2022 Honda HR-V – FWD: 7.8 L/100 km; LX AWD: 8.2 L/100 km; Sport/Touring AWD: 8.5 L/100 km
The Honda HR-V is another subcompact crossover that will soon be redesigned. Honda hasn’t revealed when that will happen, but we expect a second-generation HR-V to arrive next year as a 2023 model.
For now, the 2022 HR-V carries over, riding on a platform inspired by the now-defunct Fit hatchback that gives this crossover more interior space than you’d expect, given its size.
The HR-V gets a modest 141 hp and 127 lb-ft of torque from a 1.8L four-cylinder engine. Front-drive versions squeak under our fuel economy cut-off with a 7.8L/100 km combined rating. If you want all-wheel grip and the best possible fuel economy, LX AWD is where you’ll get both. The HR-V’s Sport and Touring trims, both of which are standard with AWD, are a bit less thrifty.
2022 Honda HR-V pricing starts at $25,705 in LX FWD trim, and LX AWD comes in at $28,005.
Buick Encore GX – 1.2L FWD: 7.8 L/100 km; 1.3L FWD: 7.9 L/100 km; 1.3L AWD: 8.6 L/100 km
A vehicle’s powertrain is not the only thing that determines how efficiently it will get you around. Despite sharing its engines and drivetrains with the Chevrolet Trailblazer, the Buick Encore GX uses more gasoline and is the final vehicle whose front- and all-wheel drive variants meet our combined fuel consumption rating cut-offs.

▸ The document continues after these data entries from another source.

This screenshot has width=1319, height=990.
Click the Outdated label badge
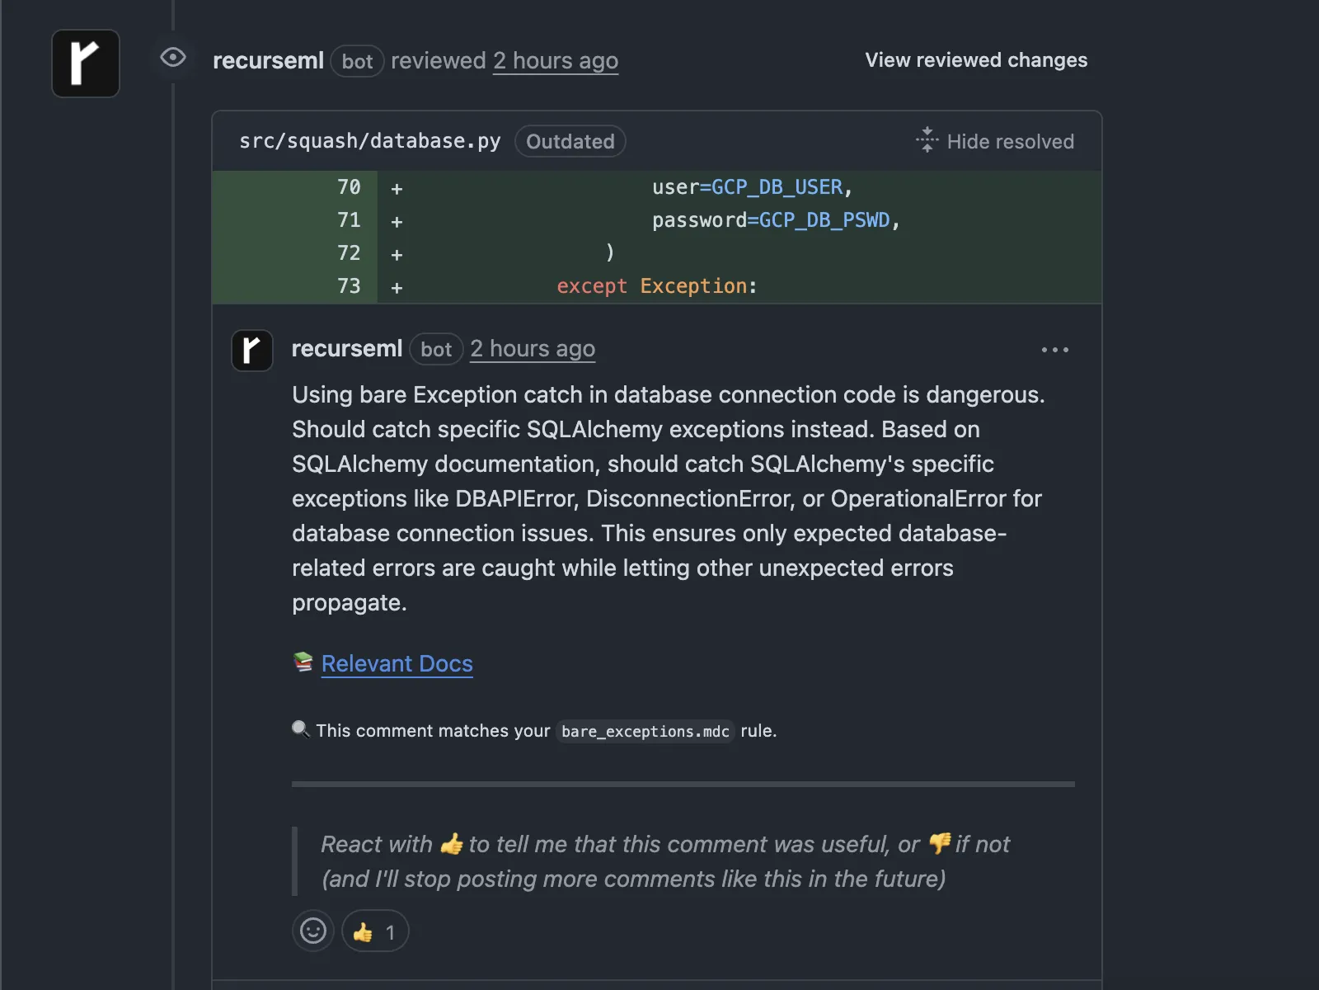[x=570, y=141]
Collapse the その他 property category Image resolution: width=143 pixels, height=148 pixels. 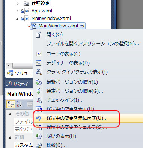coord(10,114)
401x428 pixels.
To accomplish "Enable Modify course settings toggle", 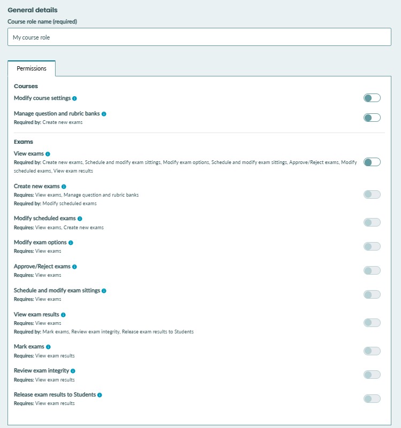I will click(x=372, y=98).
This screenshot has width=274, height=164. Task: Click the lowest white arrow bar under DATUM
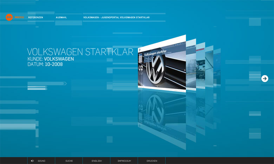point(37,89)
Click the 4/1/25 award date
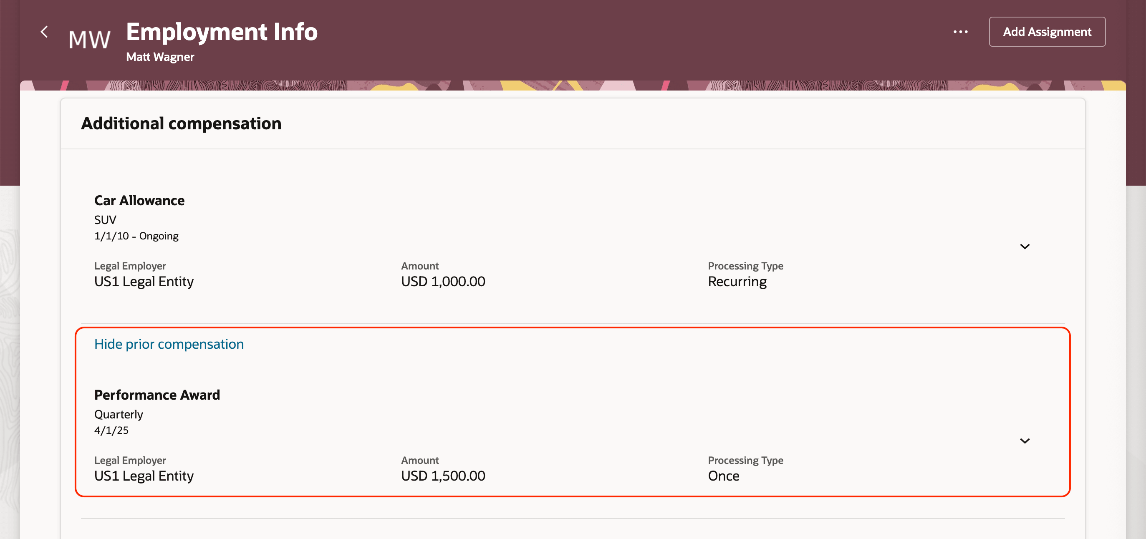 [111, 430]
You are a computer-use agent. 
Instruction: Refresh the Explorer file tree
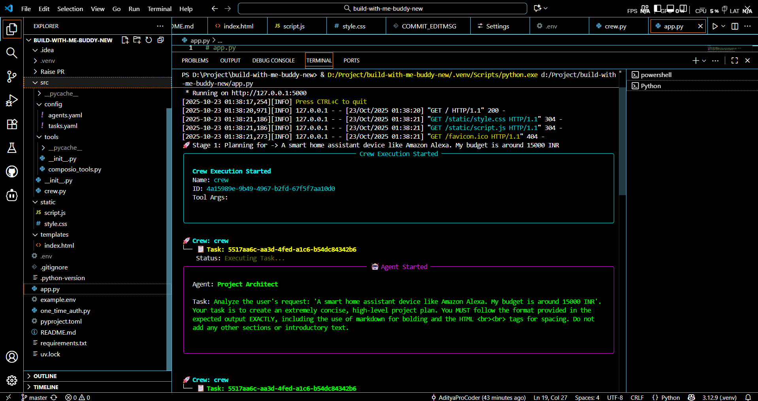pos(149,40)
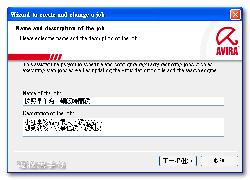Click the intro line starting "executing scan jobs"

[120, 70]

For the Encore GX, Buick uses the same 1.2L and 1.3L turbo three-cylinder engines Chevrolet puts in the Trailblazer. The 1.2L comes only with FWD and a CVT, and all 1.3L versions get AWD and a nine-speed automatic. Prices start at $26,198 for Preferred FWD trim, while Preferred AWD carries a $28,198 MSRP.